Selection:
--- Begin ---

February 1st, 2010 by depesz | Tags: , , , , , , , , | 15 comments »
Did it help? If yes - maybe you can help me? Donate BTC to 19zPa5diT2LZqGtTi8f8bfApLn8rw9zBHx

The BIG feature. The feature that made PostgreSQL leap from 8.4 to 9.0. Patch was written by Fujii Masao, and committed by Heikki Linnakangas on 15th of January 2010:

Log Message:
-----------
Introduce Streaming Replication.
 
This includes two new kinds of postmaster processes, walsenders and
walreceiver. Walreceiver is responsible for connecting to the primary server
and streaming WAL to disk, while walsender runs in the primary server and
streams WAL from disk to the client.
 
Documentation still needs work, but the basics are there. We will probably
pull the replication section to a new chapter later on, as well as the
sections describing file-based replication. But let's do that as a separate
patch, so that it's easier to see what has been added/changed. This patch
also adds a new section to the chapter about FE/BE protocol, documenting the
protocol used by walsender/walreceivxer.
 
Bump catalog version because of two new functions,
pg_last_xlog_receive_location() and pg_last_xlog_replay_location(), for
monitoring the progress of replication.
 
Fujii Masao, with additional hacking by me

What exactly does it mean?

Well. As you perhaps are aware, PostgreSQL offers replication using WAL segments – which, till 8.4, could be used to have Warm Standby, but from 9.0 you will be able to make it actually Hot Standby.

Problem with this replication is pretty simple – replication is based on files, which get rotated (and thus replication) after 16MB of data.

In some scenarios it's not a problem – if you're generating constantly at least 16MB of writes per minute – your replication lag is basically always below one minute.

But what happens if you don't have that many writes? Of course you can force WAL rotation, but this is not really good idea, and it's not suggested to force it below one minute anyway.

But now, thanks to Streaming Replication, lag should be nearly zero. Of course it's still asynchronous replication, but for most usecases – async is really good enough.

So, let's see how to set it up.

--- End ---

Extracted data:
--- Begin ---

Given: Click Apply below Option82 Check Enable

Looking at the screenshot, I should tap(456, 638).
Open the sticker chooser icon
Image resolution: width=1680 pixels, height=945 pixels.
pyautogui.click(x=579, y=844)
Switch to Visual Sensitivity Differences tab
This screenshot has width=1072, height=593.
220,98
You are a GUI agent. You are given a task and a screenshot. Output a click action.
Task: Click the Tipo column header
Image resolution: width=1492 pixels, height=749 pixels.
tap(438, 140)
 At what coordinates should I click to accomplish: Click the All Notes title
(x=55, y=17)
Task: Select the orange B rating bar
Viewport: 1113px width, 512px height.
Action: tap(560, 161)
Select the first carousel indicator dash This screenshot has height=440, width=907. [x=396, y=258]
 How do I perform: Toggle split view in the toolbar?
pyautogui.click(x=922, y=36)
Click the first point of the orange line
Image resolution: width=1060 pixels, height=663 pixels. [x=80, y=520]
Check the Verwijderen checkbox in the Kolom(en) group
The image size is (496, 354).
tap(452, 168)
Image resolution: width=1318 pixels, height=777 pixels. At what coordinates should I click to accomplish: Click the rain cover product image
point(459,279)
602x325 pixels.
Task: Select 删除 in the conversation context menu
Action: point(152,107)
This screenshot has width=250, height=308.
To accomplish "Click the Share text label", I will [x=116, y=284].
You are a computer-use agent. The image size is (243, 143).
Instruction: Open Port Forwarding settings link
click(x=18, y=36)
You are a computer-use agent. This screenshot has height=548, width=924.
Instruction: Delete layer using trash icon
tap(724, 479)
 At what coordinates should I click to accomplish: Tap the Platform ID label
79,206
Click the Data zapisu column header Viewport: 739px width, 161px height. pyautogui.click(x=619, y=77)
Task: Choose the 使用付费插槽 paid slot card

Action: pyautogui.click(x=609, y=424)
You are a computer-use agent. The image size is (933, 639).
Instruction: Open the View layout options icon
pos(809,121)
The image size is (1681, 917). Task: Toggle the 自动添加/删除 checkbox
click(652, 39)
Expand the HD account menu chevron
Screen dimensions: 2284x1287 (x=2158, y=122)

--- End ---

Task requirements:
[A] Transcribe everything in the PostgreSQL streaming replication post from "In some scenarios" down to "below one minute.".
[B] Pull out each line of the records that contains the word "coordinates".

Results in order:
[A]
In some scenarios it's not a problem – if you're generating constantly at least 16MB of writes per minute – your replication lag is basically always below one minute.

[B]
 At what coordinates should I click to accomplish: Click the All Notes title
Image resolution: width=1318 pixels, height=777 pixels. At what coordinates should I click to accomplish: Click the rain cover product image
 At what coordinates should I click to accomplish: Tap the Platform ID label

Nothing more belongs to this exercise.